__Material for the task__.
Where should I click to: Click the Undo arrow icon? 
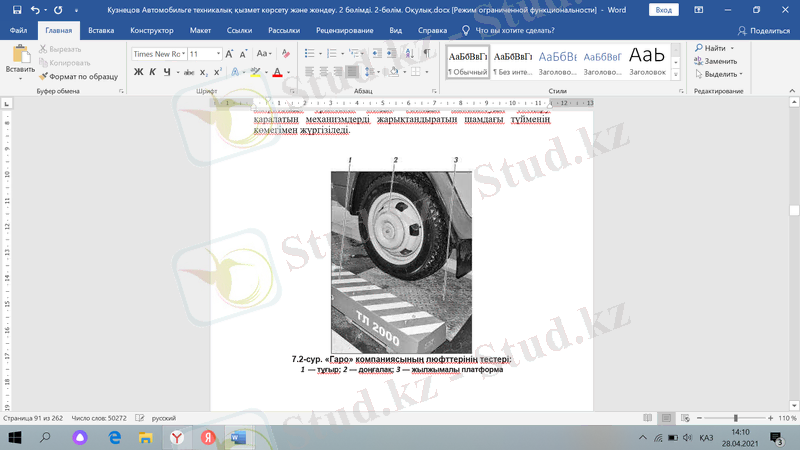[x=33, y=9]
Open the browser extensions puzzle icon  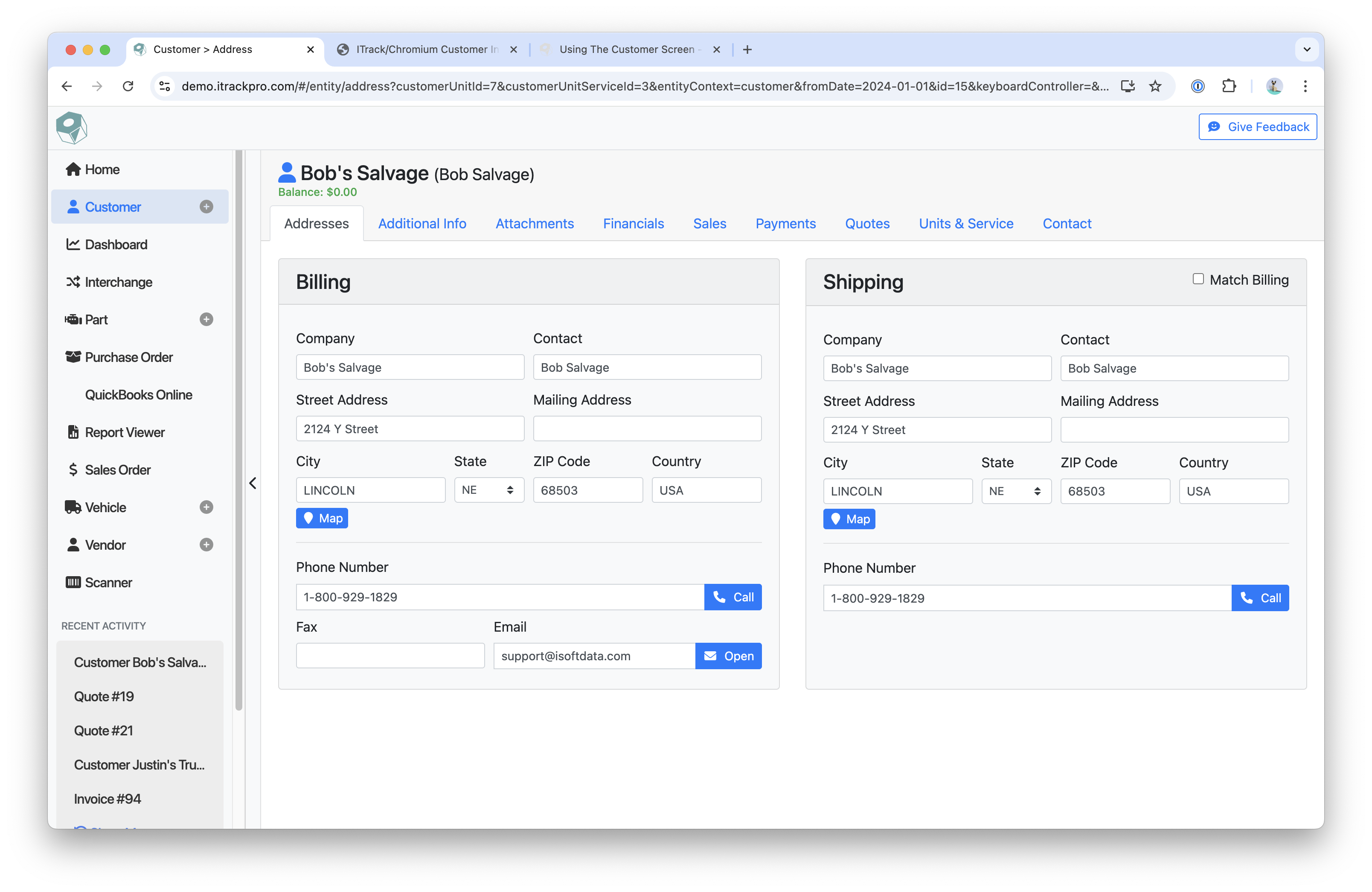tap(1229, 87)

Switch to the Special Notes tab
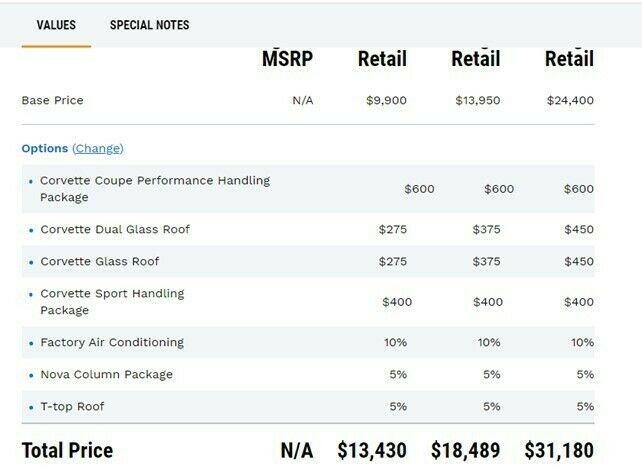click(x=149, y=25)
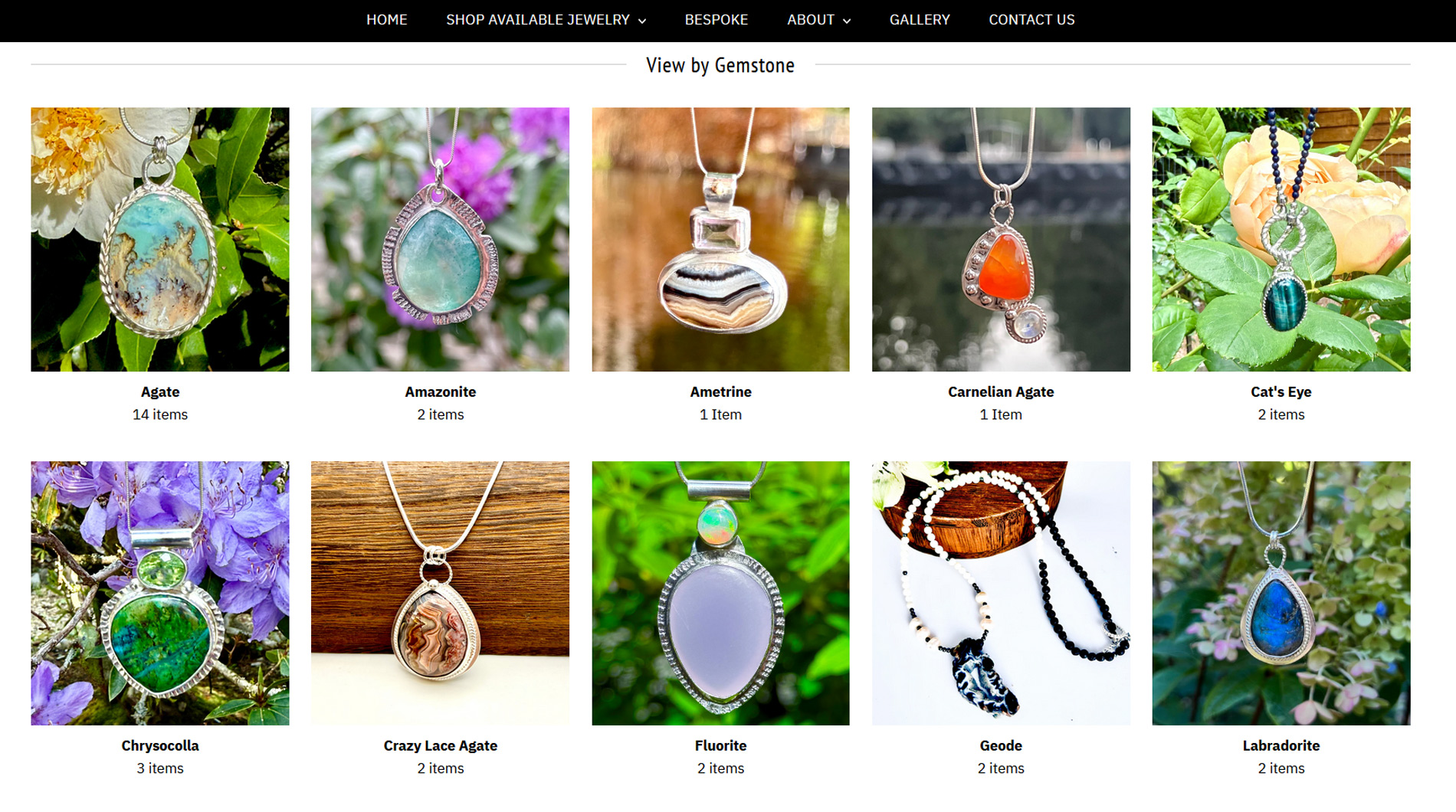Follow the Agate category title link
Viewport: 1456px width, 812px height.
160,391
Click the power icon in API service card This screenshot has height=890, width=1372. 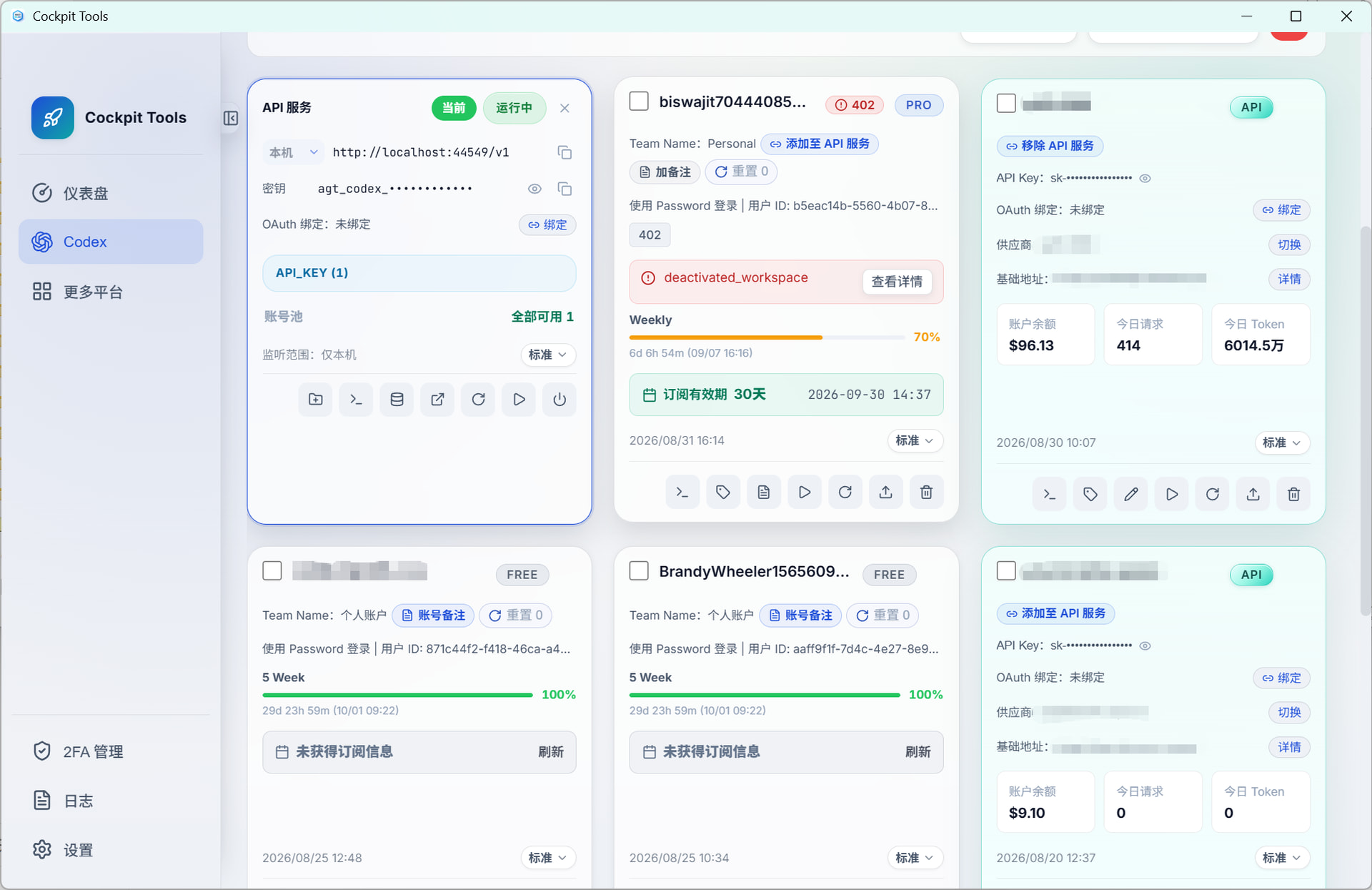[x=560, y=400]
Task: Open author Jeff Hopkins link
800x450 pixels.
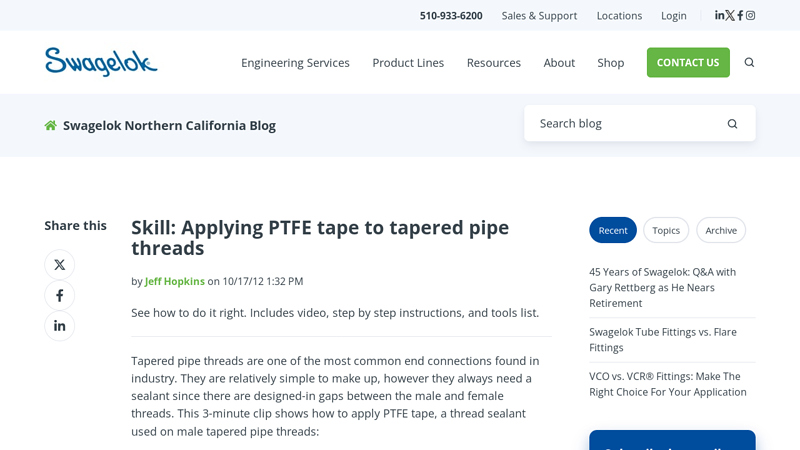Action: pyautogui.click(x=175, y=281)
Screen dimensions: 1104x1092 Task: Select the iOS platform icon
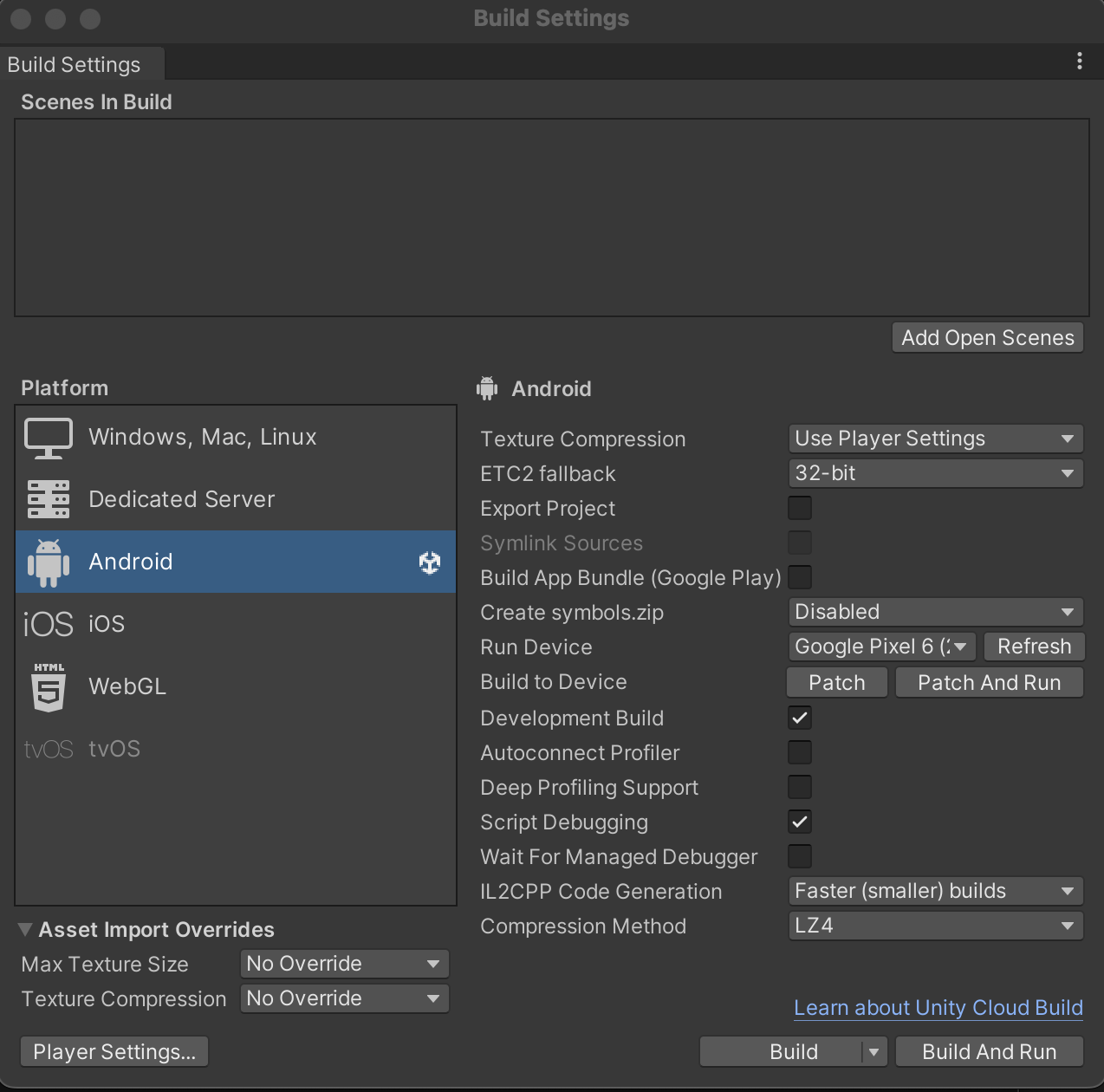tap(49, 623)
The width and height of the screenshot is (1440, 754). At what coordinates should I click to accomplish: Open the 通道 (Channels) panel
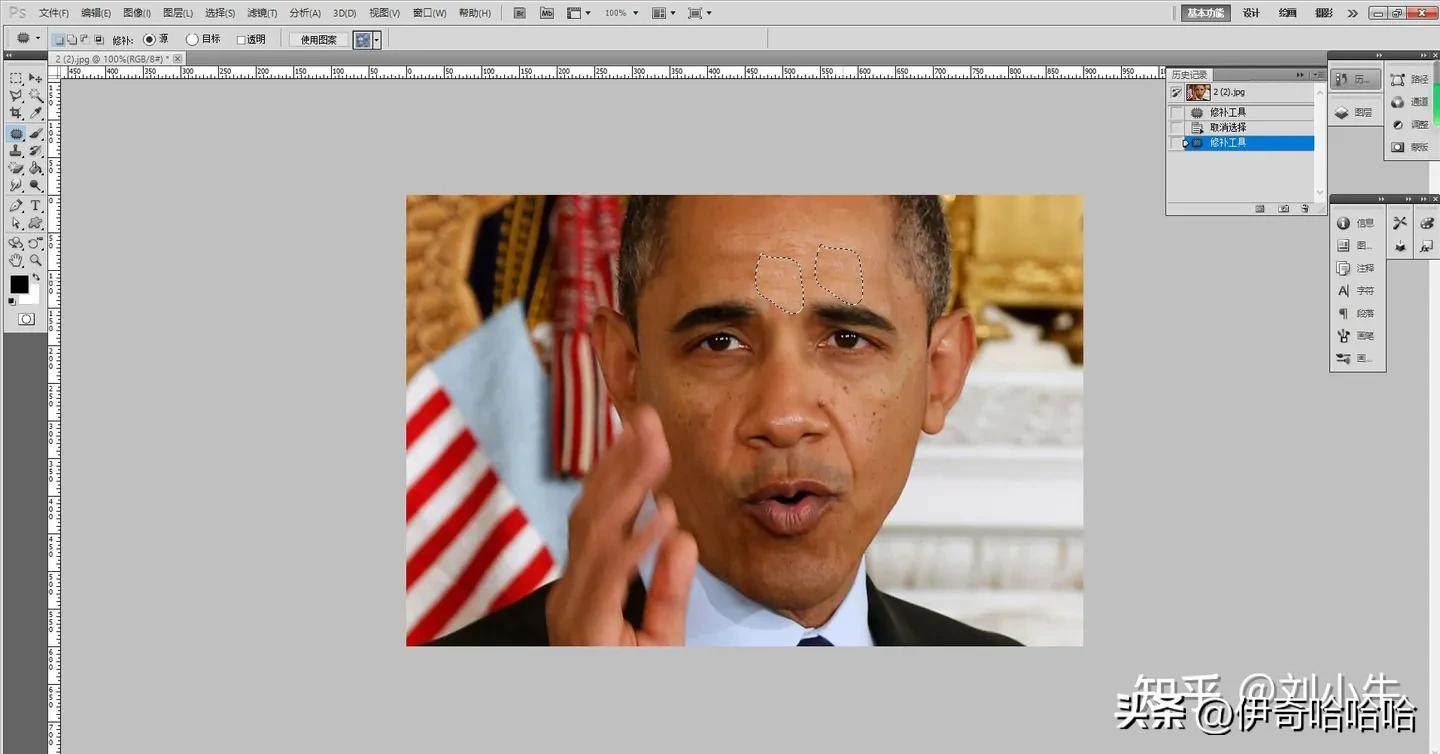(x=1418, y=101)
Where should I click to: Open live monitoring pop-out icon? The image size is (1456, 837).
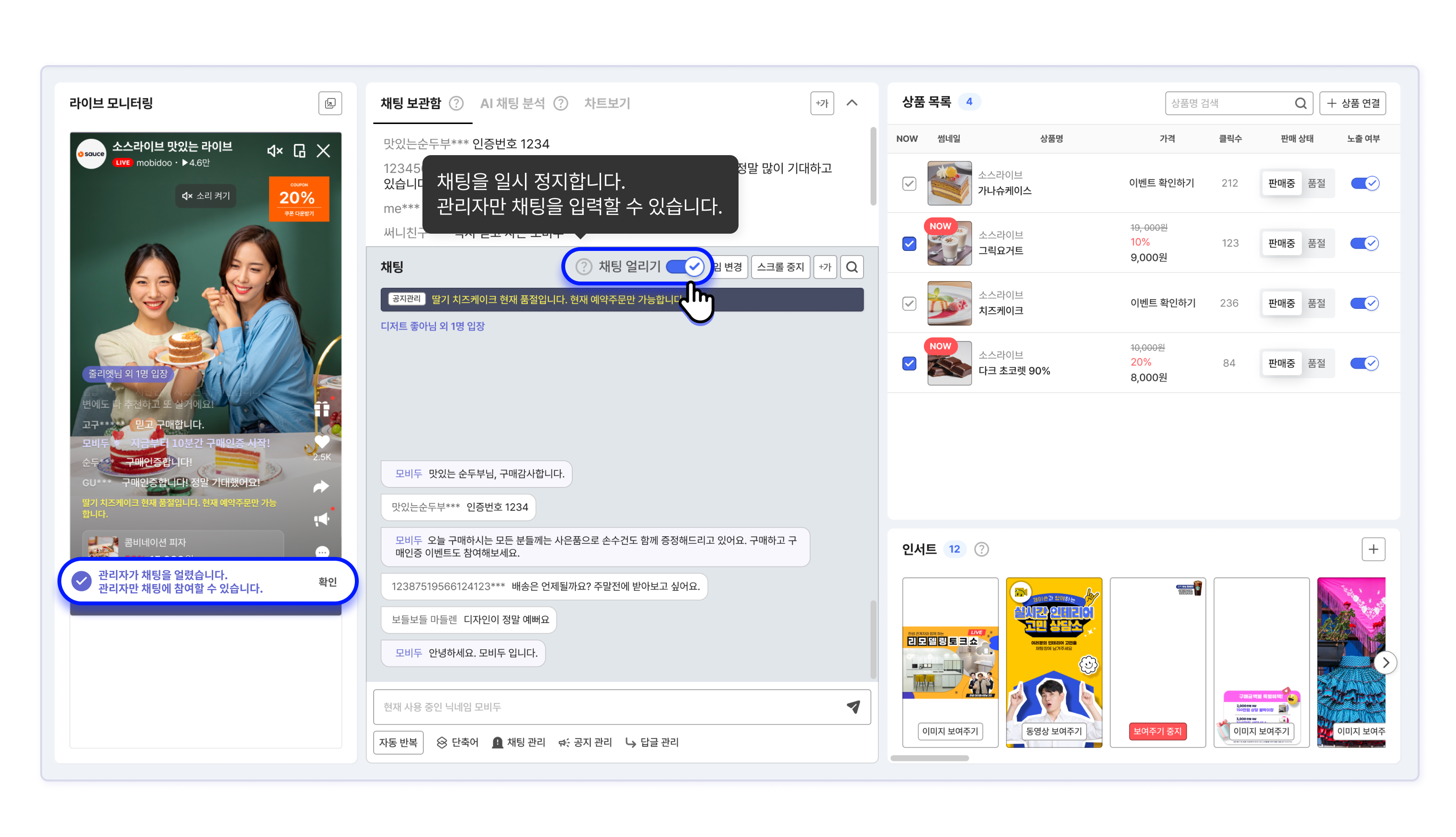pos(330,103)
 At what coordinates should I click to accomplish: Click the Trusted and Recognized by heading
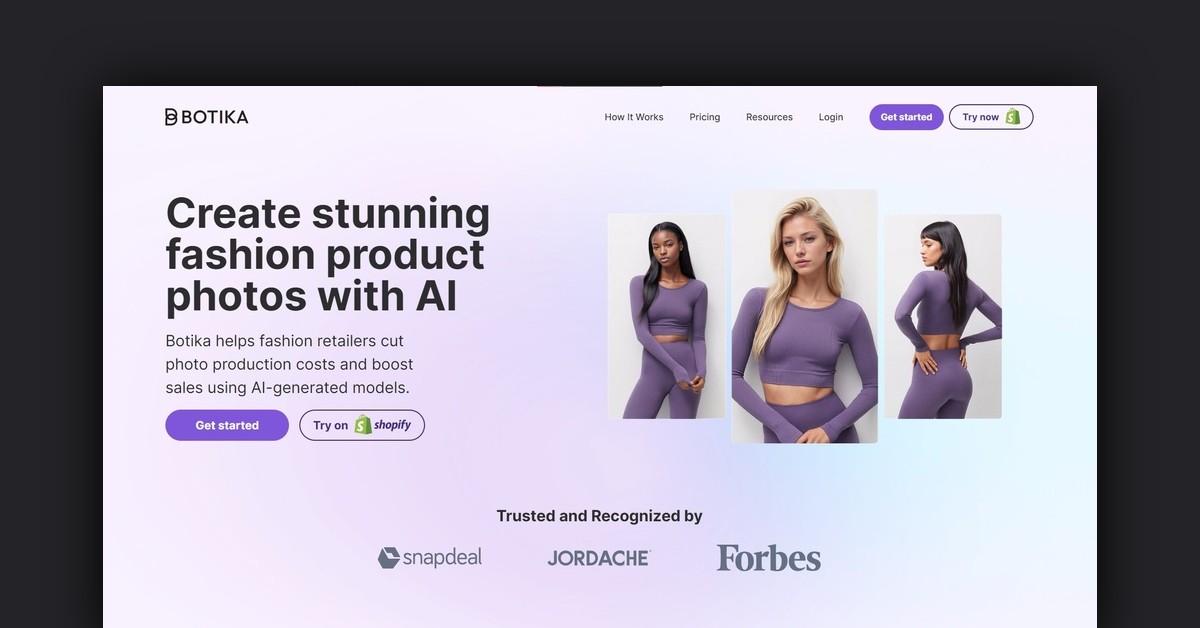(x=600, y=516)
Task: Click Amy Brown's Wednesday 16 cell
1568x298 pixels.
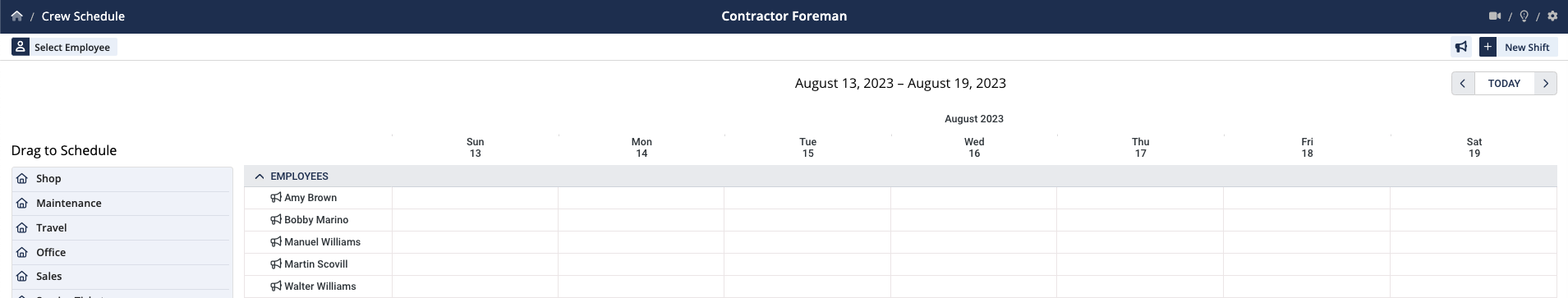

__Given task__.
Reproduce the records verbatim from the line with "Screen dimensions: 1104x1092" through the end of the records, leaving out the pictures.

__Full answer__.
Screen dimensions: 1104x1092 Task: Select the iOS platform icon
tap(49, 623)
The width and height of the screenshot is (1440, 754). At what coordinates should I click to accomplish: Open the 通道 (Channels) panel
(x=1418, y=101)
Where should I click to: Open live monitoring pop-out icon? The image size is (1456, 837).
pos(330,103)
 At what coordinates should I click to accomplish: Click the Trusted and Recognized by heading
(x=600, y=516)
Task: Click Amy Brown's Wednesday 16 cell
1568x298 pixels.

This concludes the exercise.